Es este tiempo de canalla, que diría Lilian Hellman, tiempo de venganza y la venganza, señor Calderón, hace daño, descompone a los pueblos; instaura en ellos la dialéctica de la muerte.
“El gobierno del presidente de la República”, como dicen sus spots, ha extendido patente de corso a los criminales de uno y otro bando. El “se matan entre ellos” da por saldada las cuentas de los asesinos con la justicia; es, de hecho, la coartada para cualquiera que quiera cometer un crimen.
Lo escuché ayer en la radio —otra vez— hacer comparaciones estadísticas y vanagloriarse de que en México la tasa de homicidios no es tan alta como en otros países de América Latina. Ese es el mismo argumento que esgrimen los panegiristas de su guerra. Esos que se pasan haciendo números y desmontando mitos. Esos que como usted no ponen los muertos.
¿Le parece, les parecen pocos 50 o 60 mil asesinados? ¿Y qué con la saña con que los criminales ejecutan en este país a sus víctimas? ¿Ese aspecto “cualitativo” de la violencia no les parece importante, sintomático, preocupante ni a usted ni a los defensores de su guerra? ¿En qué otro país se producen tantas masacres? ¿En cuál tantos decapitados? ¿Dónde crímenes tan horrendos?
No tiene usted respuestas a estas preguntas. Otro asunto; la sobrevivencia de su proyecto político, un cada vez más dudoso repunte electoral, le tienen ocupado. De jefe militar —general disfrazado más bien— ha vuelto de nuevo a convertirse en jefe de campaña de su partido o más bien de su candidato.
¿Y todo esto, señor Calderón, para qué? ¿Tanto dolor de tantos; tanto sufrimiento? ¿Para qué?
La droga sigue pasando al norte, que consume cada vez más y peor todavía inundando nuestras calles, las escuelas de nuestros hijos.
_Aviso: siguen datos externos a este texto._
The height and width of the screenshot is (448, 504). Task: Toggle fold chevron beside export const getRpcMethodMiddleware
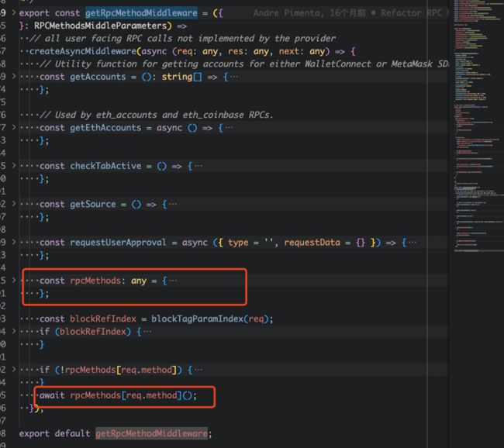point(12,13)

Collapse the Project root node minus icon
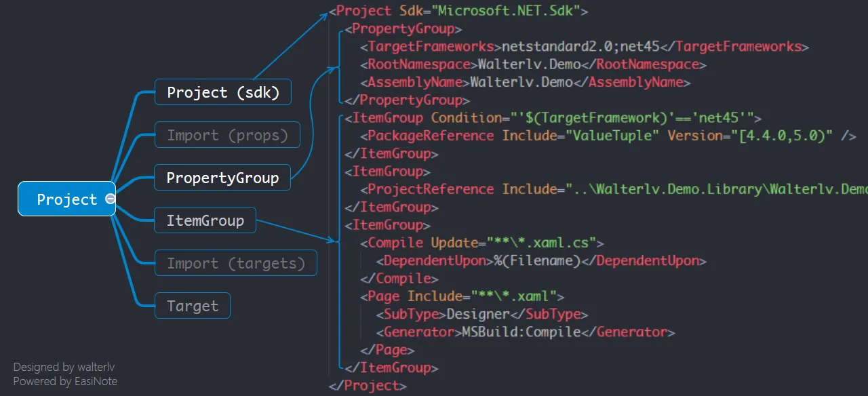pyautogui.click(x=110, y=199)
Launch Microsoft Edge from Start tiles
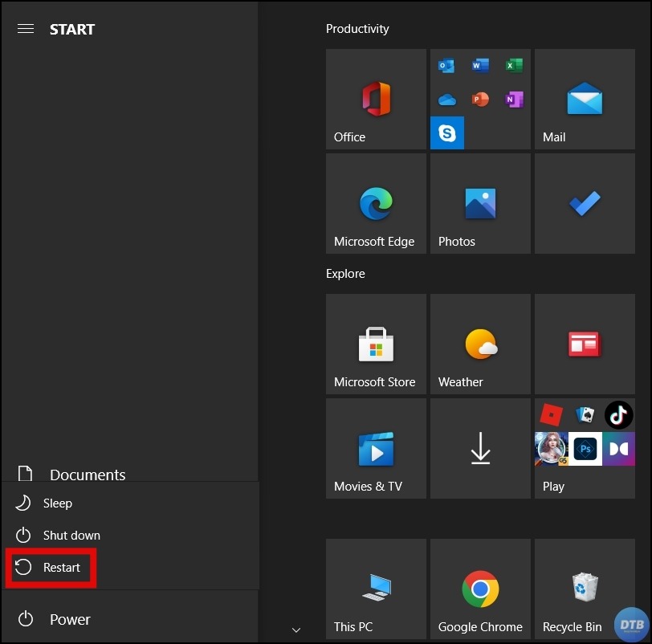The width and height of the screenshot is (652, 644). [x=376, y=204]
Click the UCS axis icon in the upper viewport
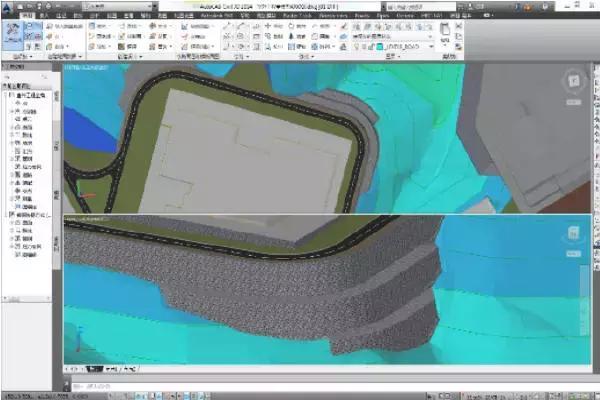 (86, 196)

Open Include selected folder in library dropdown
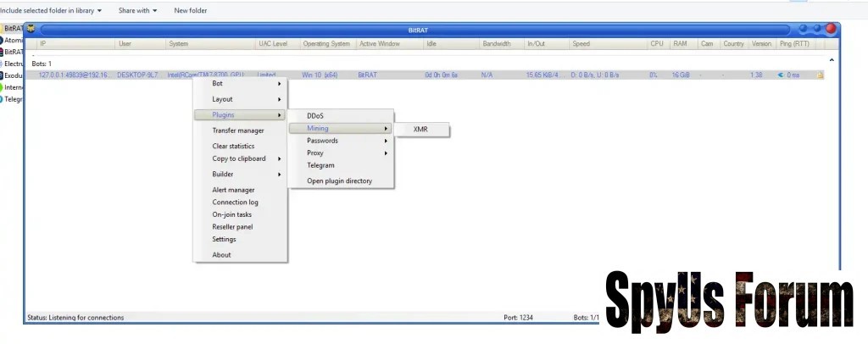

Los dólares y las armas siguen viniendo al sur y sus “aliados”, esos para los que libra esta guerra por encargo, nada hacen para detener ese flujo incesante que nutre a criminales y a corruptos.
Captura usted a muchos. Mata usted a más, pero los cárteles sólo cambian de nombre y dirigencia porque sus fuentes de aprovisionamiento financiero y logístico continúan intactas, igual que su capacidad de reposición de bajas.